首先将默认的调度器配置通过传递的 Option 参数进行一一配置,然后重点就是根据应用过后的配置来判断调度算法的源是 Provider 还是 Policy 方式,我们现在的重点是调度框架,所以主要关注 Provider 这种配置,Policy 是以前的扩展调度器的方式。所以调度器的实例化核心是通过 configurator.createFromProvider(*source.Provider) 该函数来实现的。

// pkg/scheduler/factory.go

// createFromProvider 从注册的算法提供器来创建调度器
func (c *Configurator) createFromProvider(providerName string) (*Scheduler, error) {
    klog.V(2).Infof("Creating scheduler from algorithm provider '%v'", providerName)
    r := algorithmprovider.NewRegistry()

     // 获取指定算法提供器的插件集合
    defaultPlugins, exist := r[providerName]
    if !exist {
        return nil, fmt.Errorf("algorithm provider %q is not registered", providerName)
    }

    for i := range c.profiles {
        prof := &c.profiles[i]
        plugins := &schedulerapi.Plugins{}
        plugins.Append(defaultPlugins)
         // Apply 合并来自自定义插件的插件配置
        plugins.Apply(prof.Plugins)
        prof.Plugins = plugins
    }
    return c.create()
}

// 从一组已注册的插件集合中创建一个调度器
func (c *Configurator) create() (*Scheduler, error) {
    var extenders []framework.Extender
    var ignoredExtendedResources []string
    if len(c.extenders) != 0 {

         // Extender 方式扩展调度器
        ......
    }

    .....

    // Profiles 需要提供有效的 queue sort 插件
    // 所有配置文件必须在 QueueSort 扩展点使用相同的插件,并具有相同的配置参数(如果适用)。 这是因为调度器只有一个的队列保存悬决的 Pod。
    lessFn := profiles[c.profiles[0].SchedulerName].Framework.QueueSortFunc()

    // 将优先级队列初始化为调度队列
    podQueue := internalqueue.NewSchedulingQueue(
        lessFn,
        internalqueue.WithPodInitialBackoffDuration(time.Duration(c.podInitialBackoffSeconds)*time.Second),
        internalqueue.WithPodMaxBackoffDuration(time.Duration(c.podMaxBackoffSeconds)*time.Second),
        internalqueue.WithPodNominator(nominator),
    )

    // Setup cache debugger.
    debugger := cachedebugger.New(
        c.informerFactory.Core().V1().Nodes().Lister(),
        c.podInformer.Lister(),
        c.schedulerCache,
        podQueue,
    )
    debugger.ListenForSignal(c.StopEverything)
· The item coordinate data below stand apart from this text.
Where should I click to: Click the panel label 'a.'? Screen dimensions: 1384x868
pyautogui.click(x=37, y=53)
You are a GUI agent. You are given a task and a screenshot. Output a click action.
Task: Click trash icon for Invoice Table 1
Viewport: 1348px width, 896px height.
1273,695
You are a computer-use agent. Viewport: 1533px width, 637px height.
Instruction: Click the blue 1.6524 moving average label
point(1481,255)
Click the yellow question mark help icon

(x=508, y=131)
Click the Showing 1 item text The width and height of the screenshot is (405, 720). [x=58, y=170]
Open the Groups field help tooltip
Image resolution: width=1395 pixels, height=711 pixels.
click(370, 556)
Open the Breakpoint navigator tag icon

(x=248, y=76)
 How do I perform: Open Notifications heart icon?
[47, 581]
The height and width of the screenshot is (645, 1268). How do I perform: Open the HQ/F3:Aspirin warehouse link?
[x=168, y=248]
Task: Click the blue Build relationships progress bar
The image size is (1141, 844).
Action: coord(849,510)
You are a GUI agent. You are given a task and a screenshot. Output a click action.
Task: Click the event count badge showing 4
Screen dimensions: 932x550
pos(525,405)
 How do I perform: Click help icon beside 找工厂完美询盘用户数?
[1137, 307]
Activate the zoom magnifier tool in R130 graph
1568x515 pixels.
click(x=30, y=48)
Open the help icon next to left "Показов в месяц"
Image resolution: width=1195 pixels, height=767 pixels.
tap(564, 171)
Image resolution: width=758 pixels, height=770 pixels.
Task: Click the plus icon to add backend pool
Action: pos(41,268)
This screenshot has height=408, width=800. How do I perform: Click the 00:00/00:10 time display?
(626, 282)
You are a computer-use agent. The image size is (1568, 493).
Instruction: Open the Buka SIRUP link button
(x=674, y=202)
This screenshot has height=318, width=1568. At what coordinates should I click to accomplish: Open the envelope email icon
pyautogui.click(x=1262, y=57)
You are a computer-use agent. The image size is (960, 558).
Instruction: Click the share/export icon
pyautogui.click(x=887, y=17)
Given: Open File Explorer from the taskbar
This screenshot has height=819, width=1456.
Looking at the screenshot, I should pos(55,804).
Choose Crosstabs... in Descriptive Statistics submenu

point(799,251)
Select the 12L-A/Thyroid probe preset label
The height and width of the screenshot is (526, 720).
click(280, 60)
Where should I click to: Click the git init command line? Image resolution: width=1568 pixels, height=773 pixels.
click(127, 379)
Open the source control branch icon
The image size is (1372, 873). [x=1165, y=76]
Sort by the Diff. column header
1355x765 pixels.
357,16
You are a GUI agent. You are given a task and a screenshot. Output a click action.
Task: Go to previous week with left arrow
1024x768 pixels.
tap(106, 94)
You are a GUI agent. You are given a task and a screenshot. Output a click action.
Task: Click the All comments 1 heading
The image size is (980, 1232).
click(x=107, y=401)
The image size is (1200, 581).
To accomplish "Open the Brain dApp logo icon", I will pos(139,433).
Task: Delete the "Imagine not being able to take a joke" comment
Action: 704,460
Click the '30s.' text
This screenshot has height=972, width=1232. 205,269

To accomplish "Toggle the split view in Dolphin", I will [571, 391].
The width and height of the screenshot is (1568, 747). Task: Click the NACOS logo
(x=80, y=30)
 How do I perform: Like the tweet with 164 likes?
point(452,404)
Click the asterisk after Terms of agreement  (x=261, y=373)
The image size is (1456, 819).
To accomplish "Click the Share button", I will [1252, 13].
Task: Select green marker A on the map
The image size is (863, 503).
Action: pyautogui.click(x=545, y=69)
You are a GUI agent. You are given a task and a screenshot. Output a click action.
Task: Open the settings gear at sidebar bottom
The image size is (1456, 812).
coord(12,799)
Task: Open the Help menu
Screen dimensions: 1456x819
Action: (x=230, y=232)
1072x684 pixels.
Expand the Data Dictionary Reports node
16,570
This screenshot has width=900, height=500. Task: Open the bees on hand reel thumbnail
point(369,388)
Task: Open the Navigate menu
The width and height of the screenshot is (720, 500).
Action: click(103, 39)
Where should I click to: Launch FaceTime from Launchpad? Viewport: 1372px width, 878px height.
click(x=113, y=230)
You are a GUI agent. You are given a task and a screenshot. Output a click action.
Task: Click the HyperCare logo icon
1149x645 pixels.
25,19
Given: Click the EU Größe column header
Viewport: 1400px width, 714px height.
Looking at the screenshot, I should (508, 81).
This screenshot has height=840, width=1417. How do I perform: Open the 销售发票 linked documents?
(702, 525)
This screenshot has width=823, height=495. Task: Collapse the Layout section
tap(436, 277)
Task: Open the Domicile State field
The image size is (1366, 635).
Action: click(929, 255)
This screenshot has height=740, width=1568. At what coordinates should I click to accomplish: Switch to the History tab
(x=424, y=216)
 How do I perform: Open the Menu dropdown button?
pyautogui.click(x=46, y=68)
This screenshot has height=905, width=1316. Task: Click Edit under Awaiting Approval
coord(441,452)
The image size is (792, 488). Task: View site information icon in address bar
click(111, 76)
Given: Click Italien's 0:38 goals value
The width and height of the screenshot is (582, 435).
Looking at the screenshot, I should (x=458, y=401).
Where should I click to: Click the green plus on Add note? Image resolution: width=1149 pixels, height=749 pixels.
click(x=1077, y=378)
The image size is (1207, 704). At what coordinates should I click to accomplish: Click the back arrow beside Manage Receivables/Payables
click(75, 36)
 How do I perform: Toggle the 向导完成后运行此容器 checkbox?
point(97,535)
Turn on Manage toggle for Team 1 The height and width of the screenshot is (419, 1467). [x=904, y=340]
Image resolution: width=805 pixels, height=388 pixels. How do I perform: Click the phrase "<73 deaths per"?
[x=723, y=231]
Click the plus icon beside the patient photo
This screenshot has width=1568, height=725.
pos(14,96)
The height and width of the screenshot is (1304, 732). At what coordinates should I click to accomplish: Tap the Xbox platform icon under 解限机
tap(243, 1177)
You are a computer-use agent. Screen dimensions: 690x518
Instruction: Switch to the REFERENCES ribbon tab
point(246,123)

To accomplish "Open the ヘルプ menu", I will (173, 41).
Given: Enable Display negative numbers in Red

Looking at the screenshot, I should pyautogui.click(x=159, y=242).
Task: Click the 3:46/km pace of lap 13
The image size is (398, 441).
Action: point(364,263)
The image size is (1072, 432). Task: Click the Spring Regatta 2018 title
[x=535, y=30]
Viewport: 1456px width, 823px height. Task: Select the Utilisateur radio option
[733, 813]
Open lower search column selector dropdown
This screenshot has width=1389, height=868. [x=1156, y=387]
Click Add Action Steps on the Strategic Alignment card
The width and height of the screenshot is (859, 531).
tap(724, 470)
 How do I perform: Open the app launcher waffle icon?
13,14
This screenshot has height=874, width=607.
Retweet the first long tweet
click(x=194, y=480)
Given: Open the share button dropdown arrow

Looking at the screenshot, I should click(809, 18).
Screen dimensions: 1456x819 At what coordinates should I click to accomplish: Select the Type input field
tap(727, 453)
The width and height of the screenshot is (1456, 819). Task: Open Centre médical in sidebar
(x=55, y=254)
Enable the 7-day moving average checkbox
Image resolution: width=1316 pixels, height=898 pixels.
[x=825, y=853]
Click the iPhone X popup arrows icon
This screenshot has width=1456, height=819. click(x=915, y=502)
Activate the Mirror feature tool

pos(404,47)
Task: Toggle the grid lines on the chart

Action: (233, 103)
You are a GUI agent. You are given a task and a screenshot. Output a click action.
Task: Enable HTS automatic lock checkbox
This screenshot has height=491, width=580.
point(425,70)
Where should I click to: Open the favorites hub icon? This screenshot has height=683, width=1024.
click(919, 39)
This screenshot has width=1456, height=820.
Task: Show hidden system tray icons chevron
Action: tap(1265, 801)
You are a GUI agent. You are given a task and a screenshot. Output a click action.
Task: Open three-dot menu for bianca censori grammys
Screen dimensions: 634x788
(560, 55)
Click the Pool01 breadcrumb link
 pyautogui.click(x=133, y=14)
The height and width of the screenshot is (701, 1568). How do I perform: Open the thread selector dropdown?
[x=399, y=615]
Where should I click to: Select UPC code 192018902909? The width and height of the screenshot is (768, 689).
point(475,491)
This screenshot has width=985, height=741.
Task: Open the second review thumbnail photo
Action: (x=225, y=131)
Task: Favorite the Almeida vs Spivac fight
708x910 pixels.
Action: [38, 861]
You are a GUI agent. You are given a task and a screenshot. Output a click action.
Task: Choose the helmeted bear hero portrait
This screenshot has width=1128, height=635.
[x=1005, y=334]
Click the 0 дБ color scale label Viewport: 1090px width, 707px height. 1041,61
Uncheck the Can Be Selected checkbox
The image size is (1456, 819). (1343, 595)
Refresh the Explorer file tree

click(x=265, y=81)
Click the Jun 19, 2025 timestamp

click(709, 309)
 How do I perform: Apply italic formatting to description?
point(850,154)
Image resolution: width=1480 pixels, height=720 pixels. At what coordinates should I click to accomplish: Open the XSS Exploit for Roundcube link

    // 创建一个 genericScheduler 对象,该对象实现了 ScheduleAlgorithm 接口,具体的调度实现就是这个对象实现的
    algo := core.NewGenericScheduler(
        c.schedulerCache,
        c.nodeInfoSnapshot,
        extenders,
        c.informerFactory.Core().V1().PersistentVolumeClaims().Lister(),
        c.disablePreemption,
        c.percentageOfNodesToScore,
    )

    return &Scheduler{
        SchedulerCache:  c.schedulerCache,
        Algorithm:       algo,
        Profiles:        profiles,
        NextPod:         internalqueue.MakeNextPodFunc(podQueue),
        Error:           MakeDefaultErrorFunc(c.client, c.informerFactory.Core().V1().Pods().Lister(), podQueue, c.schedulerCache),
        StopEverything:  c.StopEverything,
        SchedulingQueue: podQueue,
    }, nil
}

通过上面的一些列操作后就实例化了真正的调度器对象,最后我们需要去启动一系列的资源对象的事件监听程序,比如 Pod、Node 等对象,上面实例化函数中通过 addAllEventHandlers(sched, informerFactory, podInformer) 来实现的,关于这些资源对象对应的 onAdd、onUpdate、onDelete 操作均在 pkg/scheduler/eventhandlers.go 文件中实现的,这样比如当创建一个 Pod 过后,我们的调度器通过 watch 就会在 onAdd 事件中接收到该操作,然后我们就可以根据 queue sort 插件将器加入到带调度队列中去开始调度了。
最后就是去调用 Run 函数来真正启动调度器了,首先会等待所有的 cache 同步完成,然后开始进行调度操作。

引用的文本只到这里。